Ci colpì all’epoca il fatto che lei dicesse, e non era il solo, che niente sarebbe stato più come prima. Da che veniva quella certezza in mezzo a tanti punti interrogativi?
«Il senso del mio dire stava nel fatto che noi – come sistema sanitario – dovremo obbligatoriamente cambiare ottica. Fino allo scoppio della pandemia ci dedicavamo a curare i pazienti cronici, affetti da pluripatologie, trascurando completamente la possibilità di queste infezioni. Avevamo acquisito le norme d’igiene e soprattutto gli antibiotici che ci facevano considerare di essere a riparo da tutto ma il virus non ha difesa. I farmaci antivirali che usiamo anche in questa pandemia non sono risolutivi: i trombi polmonari non si curano perché è l’organismo che tenta di opporsi e lo fa con meccanismi antinfiammatori, l’utilizzo dell’enoxiparina evita i trombi ma non è risolutiva degli effetti del virus. E poi il turn over dei posti letto ospedalieri è molto basso perché la malattia è lunga. A Pistoia tutti i posti disponibili sono occupati. Mancano i medici, eliminato l’esame di stato si accorciano i tempi ma si guadagnano solo pochi mesi, avremmo dovuto impiegare molte maggiori risorse per assicurarci buoni dottori. Non è una novità che gli stipendi dei medici italiani sono tra i più bassi e così anche gli investimenti fatti si sono perduti perché molti medici, tra cui alcuni iscritti all’ordine che presiedo, sono a lavorare all’estero. Un medico qualunque, Arabia Saudita prende 12mila dollari il mese. E’ mancata la capacità prospettica ai governi centrali e regionali».

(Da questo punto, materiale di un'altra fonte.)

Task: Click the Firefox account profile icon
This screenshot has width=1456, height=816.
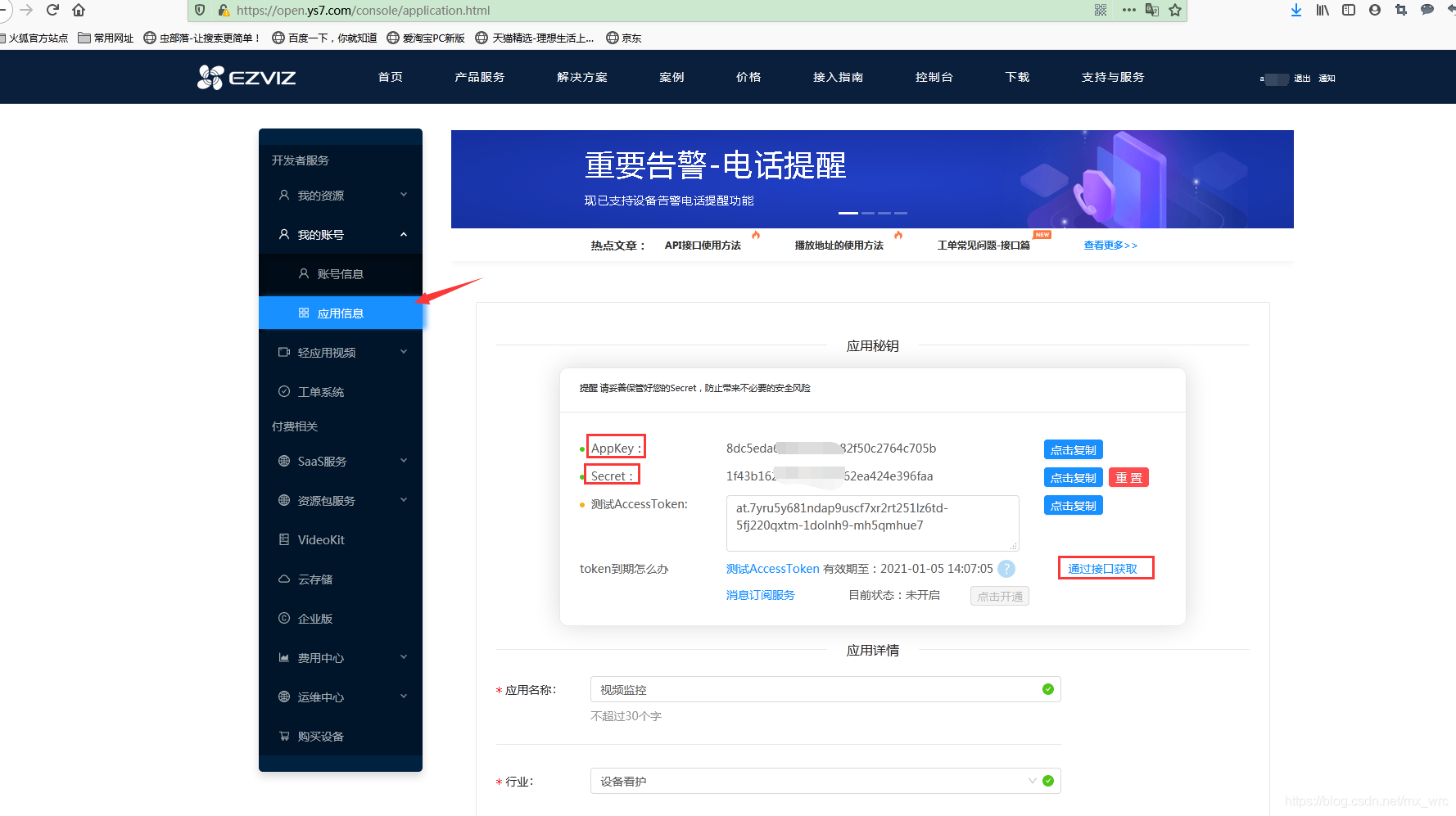Action: tap(1375, 11)
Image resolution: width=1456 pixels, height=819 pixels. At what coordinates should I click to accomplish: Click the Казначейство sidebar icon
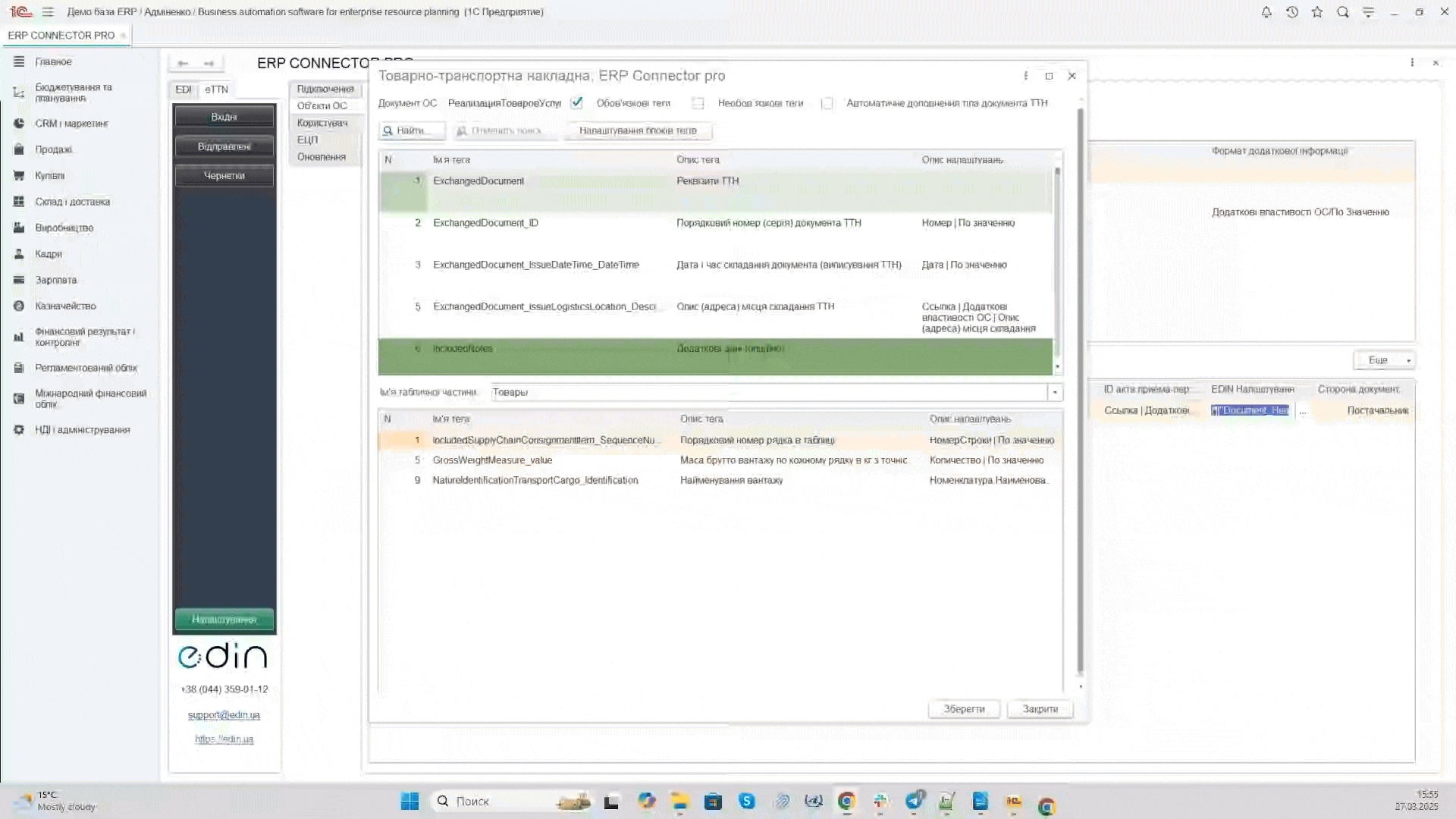[x=19, y=306]
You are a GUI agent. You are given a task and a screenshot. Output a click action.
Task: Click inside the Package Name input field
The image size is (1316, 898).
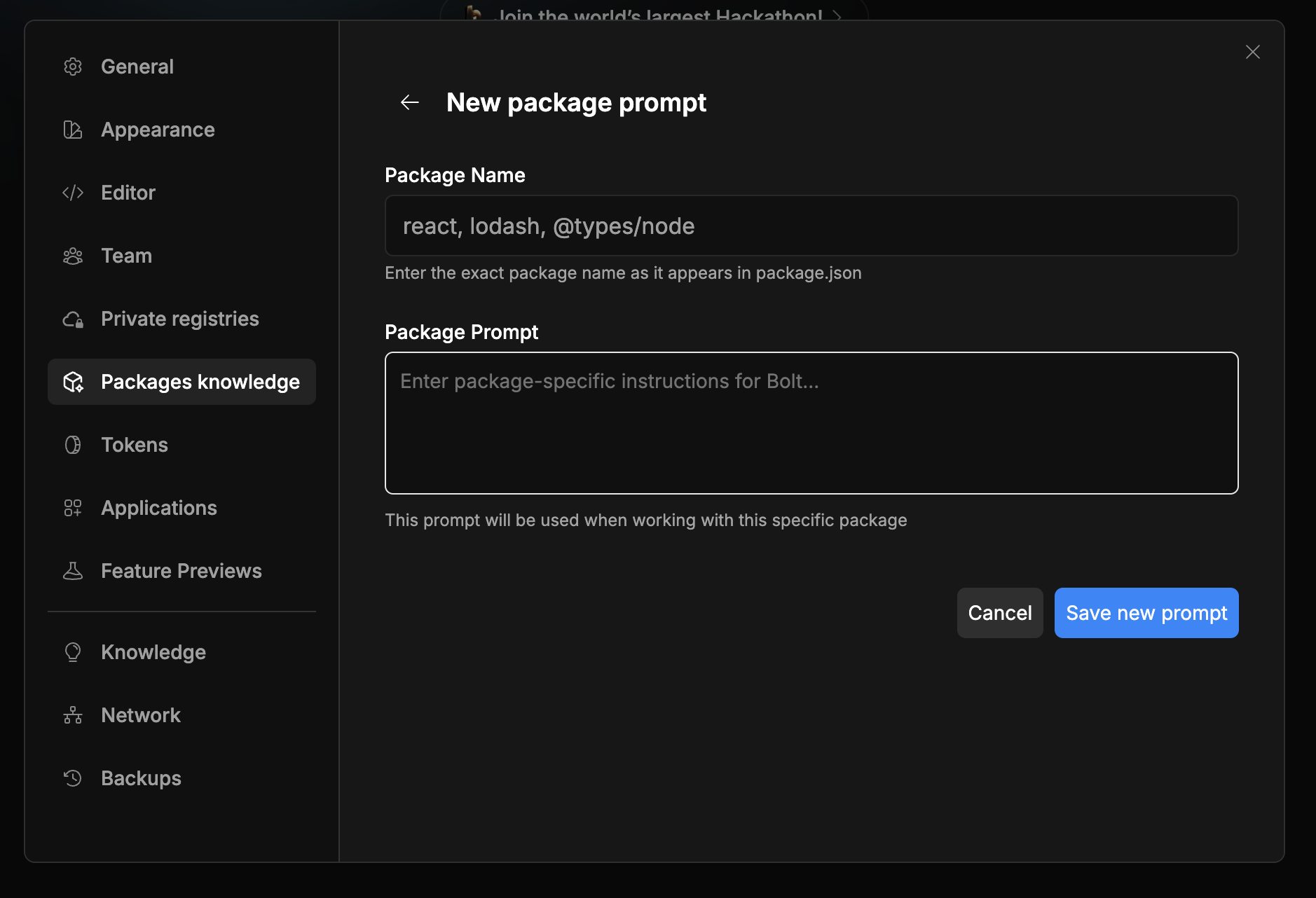coord(810,226)
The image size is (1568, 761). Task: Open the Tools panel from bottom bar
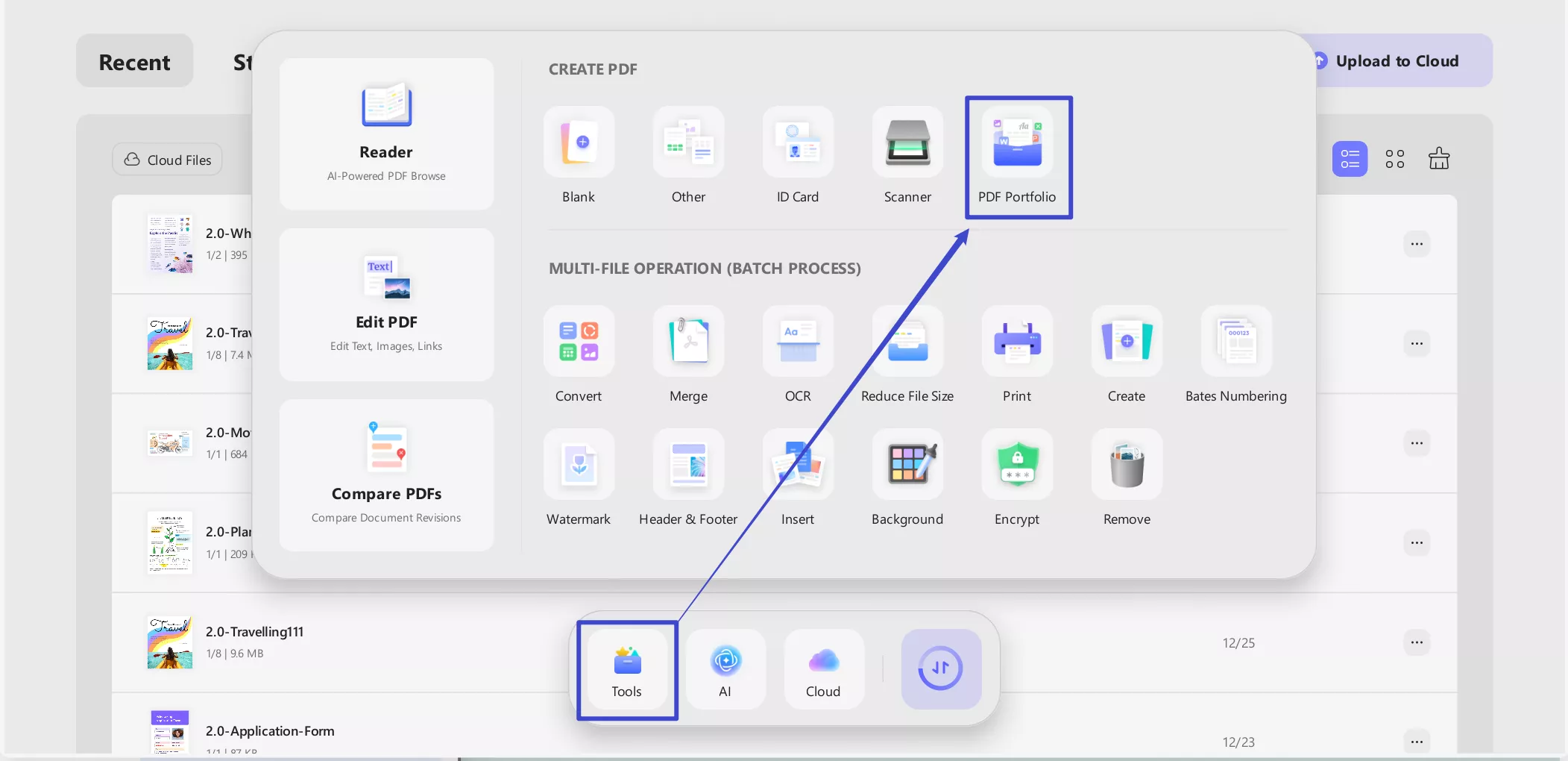(x=626, y=669)
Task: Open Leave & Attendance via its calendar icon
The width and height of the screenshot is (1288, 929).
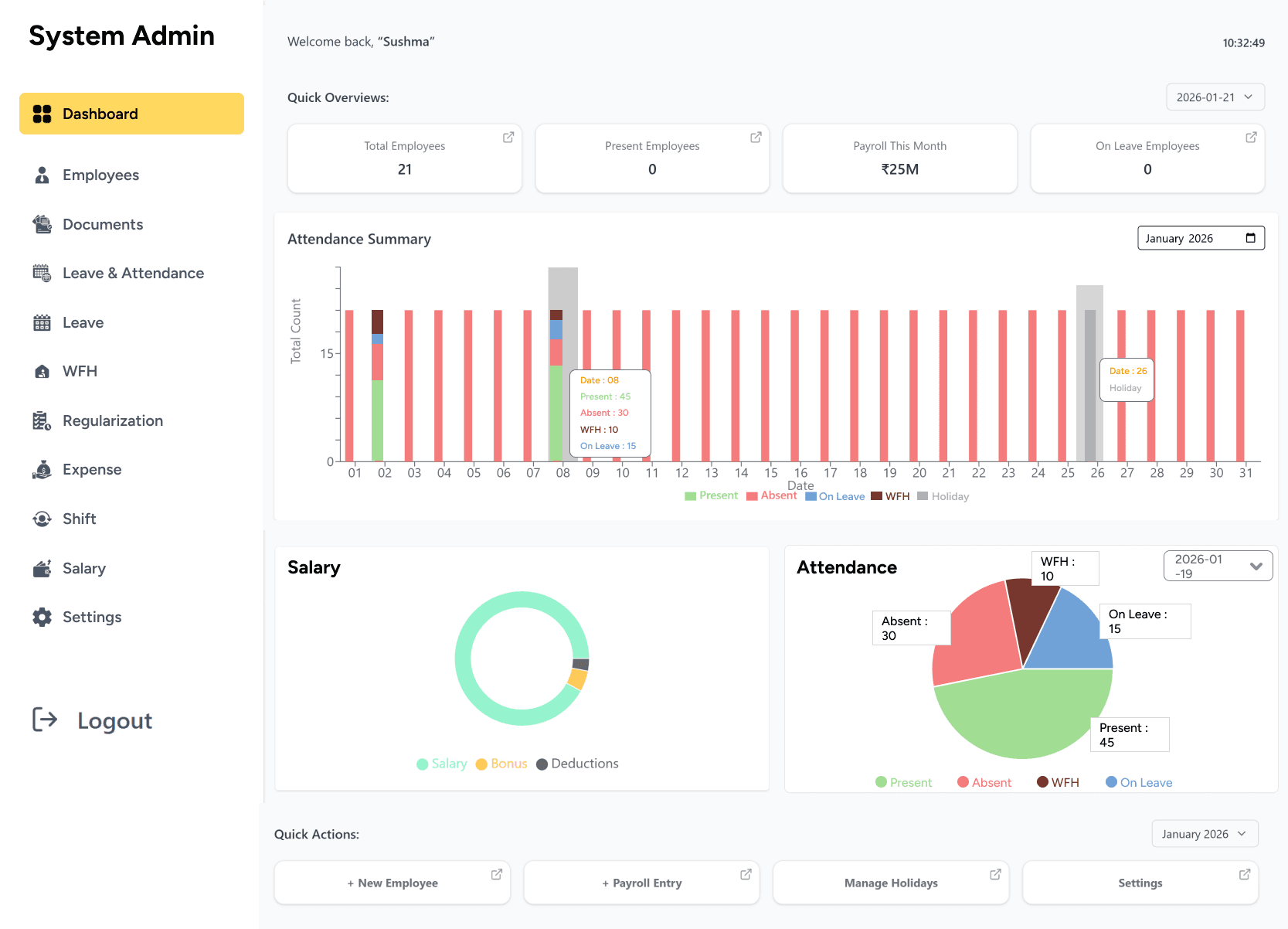Action: pyautogui.click(x=42, y=273)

“Perché guariremo” il libro del Ministro Speranza è stato ritirato dalle librerie prima che raggiungesse il pubblico. Lo chiedo a lei, perché guariremo?
«Guariremo perché la circolazione del virus man mano che aumenta trova un minor numero di soggetti da aggredire e quindi nel lungo periodo andrà a spegnersi. Ho avuto pazienti nel corso della mia carriera che mi hanno detto di aver preso la spagnola o l’asiatica e non essersi ammalati di influenza mai più. Serviranno studi e approfondimenti da parte dei virologi, più che le apparizioni in tv. Finirà con quella che si è definita immunità di gregge, di cui però non siamo in grado di stabilire la durata».